**Document segment**

╔══

SIGINT planes vs. radioisotope mapping

Tyler Durden camera_lumina at hotmail.com
Tue Jun 3 18:13:27 PDT 2003


Tim May wrote...

"Landline signals are vastly harder to pick up, and I doubt strongly that 
every minorly-radiating landline signal is being picked up."

Of course, optical signals could never be remotely detected by air or even 
without an optical tap. I doubt even aerial optical cable readiates enough 
or in such a way as to be remotely detectable.

However, the vast majority of "last mile" installations are still copper, 
and copper does radiate. But I can't see how that could be detected by air 
either. Even if there's enough radiation, it's going to get scattered and 
diffracted to hell and gone as it passes through the sheath, concrete, and 
then air.

ANd of course, there's the bandwidth issue. In even a medium sized metro 
area the sheer number of landlines will be huge, and any businesses will be 
shipping out their traffic via T1 or fractional T1. Hence, one of those 
airplanes would practically need a small CO to demultiplex all that traffic 
(although even off-the-shelf silicon has come a LONG way from the 5ESS days, 
so the size factor will not be something to sneeze at).

╚══

**Exercises to complete**
a. Decide whether each statement agrees with the post on SIGINT planes, answering yes or no and quoting the words from the post that settle it: (i) Most "last mile" installations are still copper. (ii) The post says copper lines do not radiate. (iii) Businesses send their traffic over T1 or fractional T1.
b. Carry on the post on SIGINT planes from its final sentence.

**Study material**
╔══

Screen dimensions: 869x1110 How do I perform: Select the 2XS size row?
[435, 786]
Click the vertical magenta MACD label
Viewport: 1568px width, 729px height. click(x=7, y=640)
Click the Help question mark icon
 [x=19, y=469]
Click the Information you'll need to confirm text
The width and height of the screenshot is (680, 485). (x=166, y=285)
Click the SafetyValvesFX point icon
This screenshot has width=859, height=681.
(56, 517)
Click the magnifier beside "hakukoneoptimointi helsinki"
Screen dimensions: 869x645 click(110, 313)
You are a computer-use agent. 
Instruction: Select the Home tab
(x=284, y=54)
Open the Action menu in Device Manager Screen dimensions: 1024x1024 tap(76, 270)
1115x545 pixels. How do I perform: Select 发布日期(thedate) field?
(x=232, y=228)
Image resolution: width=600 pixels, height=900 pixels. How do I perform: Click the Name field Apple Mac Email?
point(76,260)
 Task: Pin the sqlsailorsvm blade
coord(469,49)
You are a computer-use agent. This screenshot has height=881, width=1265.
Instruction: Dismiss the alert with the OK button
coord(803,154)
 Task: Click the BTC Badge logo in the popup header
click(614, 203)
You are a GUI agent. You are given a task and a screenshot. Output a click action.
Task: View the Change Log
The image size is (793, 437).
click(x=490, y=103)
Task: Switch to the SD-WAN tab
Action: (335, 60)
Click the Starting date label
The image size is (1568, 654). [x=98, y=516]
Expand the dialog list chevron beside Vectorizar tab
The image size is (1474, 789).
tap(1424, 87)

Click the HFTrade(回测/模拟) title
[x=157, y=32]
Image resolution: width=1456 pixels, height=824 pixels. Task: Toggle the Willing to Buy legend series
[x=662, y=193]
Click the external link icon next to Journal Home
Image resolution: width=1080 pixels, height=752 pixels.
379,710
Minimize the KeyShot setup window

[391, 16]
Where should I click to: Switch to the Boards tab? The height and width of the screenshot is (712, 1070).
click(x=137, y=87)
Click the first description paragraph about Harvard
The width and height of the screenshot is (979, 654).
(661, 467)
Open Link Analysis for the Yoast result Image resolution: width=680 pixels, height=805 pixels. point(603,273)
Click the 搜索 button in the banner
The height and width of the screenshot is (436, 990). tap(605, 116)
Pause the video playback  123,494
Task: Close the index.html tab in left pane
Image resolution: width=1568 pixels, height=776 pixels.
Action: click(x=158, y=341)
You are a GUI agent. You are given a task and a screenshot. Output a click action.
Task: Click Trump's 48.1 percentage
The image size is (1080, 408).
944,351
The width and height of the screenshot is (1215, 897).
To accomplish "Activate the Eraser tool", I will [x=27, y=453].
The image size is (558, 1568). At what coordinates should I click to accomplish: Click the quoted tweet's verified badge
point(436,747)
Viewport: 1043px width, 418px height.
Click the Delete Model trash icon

╚══

**Written responses**
a.
(i) Yes: "the vast majority of "last mile" installations are still copper"
(ii) No: "copper does radiate"
(iii) Yes: "any businesses will be shipping out their traffic via T1 or fractional T1"

b.
Nah. Any such AWAC-type recon 'surveys' must be seeking out targeted 
information somehow. Perhaps there's some kind of electronic 'red dye' that 
allow a specific set of users' calls to stand out? Is it possible that 
'interesting' landlines are dropped-and-continued on to some narrowcasting 
point for air? This might be their way of getting around the TIRKS and 
provisioning issues related to moving those lines a long distance, and 
possibly through multiple carriers (but then again, that just might be what 
DISAs' recently announced GIG-BE network is supposed to solve!)

-TD




>From: Tim May <timcmay at got.net>
>To: daw at mozart.cs.berkeley.edu (David Wagner)
>CC: cypherpunks at lne.com
>Subject: SIGINT planes vs. radioisotope mapping
>Date: Tue, 3 Jun 2003 17:28:09 -0700
>
>On Tuesday, June 3, 2003, at 09:10  PM, David Wagner wrote:
>
>>Sampo Syreeni  wrote:
>>>Rather it's the fact that the Big
>>>Brother doesn't have the necessary total funds, and so doesn't listen 
>>>into
>>>a considerable proportion of calls as a whole.
>>
>>Yet.
>>
>>As far as we know.
>>
>>:-)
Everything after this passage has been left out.